The storm apparently played a role in the deaths of three swimmers along the New Jersey coast, where the U.S. National Weather Service said Bertha created tricky waves and currents.
Authorities said one man drowned and another was missing and feared dead following a Saturday evening swim off the Wildwood beach. A third man died the same day after being plucked from a rip current in Atlantic City, though doctors said Sunday night that he died of natural causes rather than drowning.
Business owners in this British Atlantic territory said they planned to send workers home by noon Monday as a preventive measure, while residents began taping windows and securing boats.
"Bermudians are pretty used to this," said local resident Ruth O'Kelly-Lynch, 25. "We've been through this several times, so everyone's relaxed but prepared."

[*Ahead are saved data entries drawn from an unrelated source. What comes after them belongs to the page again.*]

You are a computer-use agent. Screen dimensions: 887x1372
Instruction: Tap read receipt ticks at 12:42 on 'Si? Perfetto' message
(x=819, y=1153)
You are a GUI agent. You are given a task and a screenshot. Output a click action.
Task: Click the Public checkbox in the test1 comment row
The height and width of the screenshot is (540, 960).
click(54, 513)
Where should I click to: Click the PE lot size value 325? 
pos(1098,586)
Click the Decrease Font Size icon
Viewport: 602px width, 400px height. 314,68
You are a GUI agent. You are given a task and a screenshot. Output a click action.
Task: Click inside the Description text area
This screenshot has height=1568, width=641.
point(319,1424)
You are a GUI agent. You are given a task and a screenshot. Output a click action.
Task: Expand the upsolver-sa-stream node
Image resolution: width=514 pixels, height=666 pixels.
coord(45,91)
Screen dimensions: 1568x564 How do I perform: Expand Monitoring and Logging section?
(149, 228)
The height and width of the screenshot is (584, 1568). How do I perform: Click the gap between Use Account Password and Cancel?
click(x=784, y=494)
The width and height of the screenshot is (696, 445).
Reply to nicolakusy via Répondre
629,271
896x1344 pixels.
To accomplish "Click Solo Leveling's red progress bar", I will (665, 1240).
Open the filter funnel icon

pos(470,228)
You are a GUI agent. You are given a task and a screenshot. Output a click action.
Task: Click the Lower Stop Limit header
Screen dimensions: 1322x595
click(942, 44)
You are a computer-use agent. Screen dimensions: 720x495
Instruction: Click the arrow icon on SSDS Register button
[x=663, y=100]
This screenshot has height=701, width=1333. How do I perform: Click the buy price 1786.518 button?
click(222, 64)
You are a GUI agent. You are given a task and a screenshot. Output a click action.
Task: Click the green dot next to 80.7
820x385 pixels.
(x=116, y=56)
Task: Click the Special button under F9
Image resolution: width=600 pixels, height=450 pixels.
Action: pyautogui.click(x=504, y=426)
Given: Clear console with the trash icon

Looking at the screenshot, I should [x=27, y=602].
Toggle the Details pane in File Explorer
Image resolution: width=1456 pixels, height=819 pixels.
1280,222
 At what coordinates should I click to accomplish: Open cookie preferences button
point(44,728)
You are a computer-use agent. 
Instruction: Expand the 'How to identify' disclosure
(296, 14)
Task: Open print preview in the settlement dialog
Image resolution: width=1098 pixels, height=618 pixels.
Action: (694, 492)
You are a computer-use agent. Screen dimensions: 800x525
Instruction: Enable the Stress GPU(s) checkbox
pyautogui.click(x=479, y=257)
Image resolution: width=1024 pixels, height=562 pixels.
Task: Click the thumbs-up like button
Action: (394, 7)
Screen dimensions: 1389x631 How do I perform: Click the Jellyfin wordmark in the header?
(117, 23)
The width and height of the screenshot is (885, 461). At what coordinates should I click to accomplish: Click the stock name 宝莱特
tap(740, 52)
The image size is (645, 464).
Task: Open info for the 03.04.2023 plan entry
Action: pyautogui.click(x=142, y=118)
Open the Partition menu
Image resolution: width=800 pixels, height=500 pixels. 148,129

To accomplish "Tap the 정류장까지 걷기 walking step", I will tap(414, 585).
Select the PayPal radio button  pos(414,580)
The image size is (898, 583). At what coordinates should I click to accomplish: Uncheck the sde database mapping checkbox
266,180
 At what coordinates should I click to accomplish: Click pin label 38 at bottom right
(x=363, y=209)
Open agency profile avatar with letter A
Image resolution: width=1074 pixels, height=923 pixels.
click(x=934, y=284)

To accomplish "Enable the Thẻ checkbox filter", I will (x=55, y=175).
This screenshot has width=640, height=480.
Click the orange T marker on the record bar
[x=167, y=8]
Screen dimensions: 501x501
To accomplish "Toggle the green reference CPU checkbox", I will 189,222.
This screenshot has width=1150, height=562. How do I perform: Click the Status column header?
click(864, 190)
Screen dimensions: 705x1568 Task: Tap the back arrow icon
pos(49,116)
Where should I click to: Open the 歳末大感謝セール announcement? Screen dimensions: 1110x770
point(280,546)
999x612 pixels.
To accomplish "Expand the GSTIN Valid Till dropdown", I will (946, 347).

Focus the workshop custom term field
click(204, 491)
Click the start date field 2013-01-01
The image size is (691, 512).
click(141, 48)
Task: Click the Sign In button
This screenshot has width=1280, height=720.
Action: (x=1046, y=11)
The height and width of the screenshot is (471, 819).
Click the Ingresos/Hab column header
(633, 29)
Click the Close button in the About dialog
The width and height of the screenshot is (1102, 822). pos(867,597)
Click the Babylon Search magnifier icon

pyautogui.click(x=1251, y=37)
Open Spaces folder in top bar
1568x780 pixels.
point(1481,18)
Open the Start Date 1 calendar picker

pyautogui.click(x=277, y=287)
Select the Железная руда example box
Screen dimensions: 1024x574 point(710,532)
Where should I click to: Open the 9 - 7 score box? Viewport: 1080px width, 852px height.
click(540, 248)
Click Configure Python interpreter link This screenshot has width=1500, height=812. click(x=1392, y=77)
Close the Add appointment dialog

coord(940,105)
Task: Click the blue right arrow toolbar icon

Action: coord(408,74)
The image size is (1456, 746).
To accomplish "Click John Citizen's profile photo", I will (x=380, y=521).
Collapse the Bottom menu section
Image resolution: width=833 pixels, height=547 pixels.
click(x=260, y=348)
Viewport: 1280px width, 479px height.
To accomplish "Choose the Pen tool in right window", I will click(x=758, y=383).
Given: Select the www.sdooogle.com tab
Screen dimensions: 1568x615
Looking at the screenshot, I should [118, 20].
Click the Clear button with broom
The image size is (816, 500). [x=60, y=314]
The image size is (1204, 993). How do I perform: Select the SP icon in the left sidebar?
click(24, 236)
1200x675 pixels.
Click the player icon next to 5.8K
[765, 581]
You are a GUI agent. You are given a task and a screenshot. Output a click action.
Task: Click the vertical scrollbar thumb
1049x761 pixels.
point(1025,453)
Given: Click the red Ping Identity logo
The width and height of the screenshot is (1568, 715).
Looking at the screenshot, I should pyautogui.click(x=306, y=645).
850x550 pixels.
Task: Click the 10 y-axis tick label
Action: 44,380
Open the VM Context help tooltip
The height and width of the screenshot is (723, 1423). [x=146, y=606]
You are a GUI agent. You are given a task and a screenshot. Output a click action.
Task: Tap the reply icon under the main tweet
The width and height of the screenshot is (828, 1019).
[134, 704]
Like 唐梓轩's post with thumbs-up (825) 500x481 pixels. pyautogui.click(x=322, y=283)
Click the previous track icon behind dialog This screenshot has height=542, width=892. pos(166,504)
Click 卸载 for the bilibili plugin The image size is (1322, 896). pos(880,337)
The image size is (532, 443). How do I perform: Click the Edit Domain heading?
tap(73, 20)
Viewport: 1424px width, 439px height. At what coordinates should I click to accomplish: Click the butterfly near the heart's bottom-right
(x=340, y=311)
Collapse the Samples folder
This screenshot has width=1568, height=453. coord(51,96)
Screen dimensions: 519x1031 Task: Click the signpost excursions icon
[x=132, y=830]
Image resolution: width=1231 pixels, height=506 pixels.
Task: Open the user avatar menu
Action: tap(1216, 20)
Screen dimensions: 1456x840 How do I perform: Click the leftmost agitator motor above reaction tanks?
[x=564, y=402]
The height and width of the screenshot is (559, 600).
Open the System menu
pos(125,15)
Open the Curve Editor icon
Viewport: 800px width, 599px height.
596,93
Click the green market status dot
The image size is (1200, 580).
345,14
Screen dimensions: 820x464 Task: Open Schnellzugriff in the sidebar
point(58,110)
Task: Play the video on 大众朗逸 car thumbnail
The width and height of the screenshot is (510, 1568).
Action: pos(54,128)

The slow-moving, meandering Bertha was drifting northwest about 3 mph (6 kph) on Sunday night, and the U.S. National Hurricane Center said predicted it would pick up speed as it moves north Monday and Tuesday.
The storm's center is expected to pass to the east of Bermuda in the next 24 to 48 hours, generating large swells and high surf. Bertha's outer bands could dump 2 to 4 inches of rain, the center said.
JetBlue canceled Monday flights from Bermuda to Boston and New York, while American Airlines passengers scheduled to travel to Miami and New York that day were flown out on Sunday. British Airways said it would announce Monday whether it will cancel an evening flight to London.
Over the weekend, most tourists avoided the storm-whipped surf and rip currents along Bermuda's southern coast. Authorities posted signs announcing beach closures.
On Sunday night, the storm had maximum sustained winds of near 65 mph (100 kph), with higher gusts, and was centered about 160 miles (255 kilometers) southeast of Bermuda. Tropical storm-force winds extended outward up to 140 miles (220 kilometers) from the center.
Bermuda native Mikaela Ian Pearman, 22, who lives on the island's eastern end, worried that the causeway that links her to the main island will close, preventing her from reaching the capital if she gives birth on her due date next Saturday.
"It scares me because of the fact that 'I don't do pain,'" she said, adding that she might stay with someone in Hamilton so she doesn't get trapped.
Bertha became the Atlantic season's first hurricane on July 7.
In the Pacific, Tropical Storm Elida swirled about 345 miles (555 kilometers) southwest of Cabo Corrientes, Mexico, and was headed farther out to sea, the hurricane center said. It had maximum sustained winds near 65 mph (100 kph) and was traveling west-northwest at 14 mph (22 kph).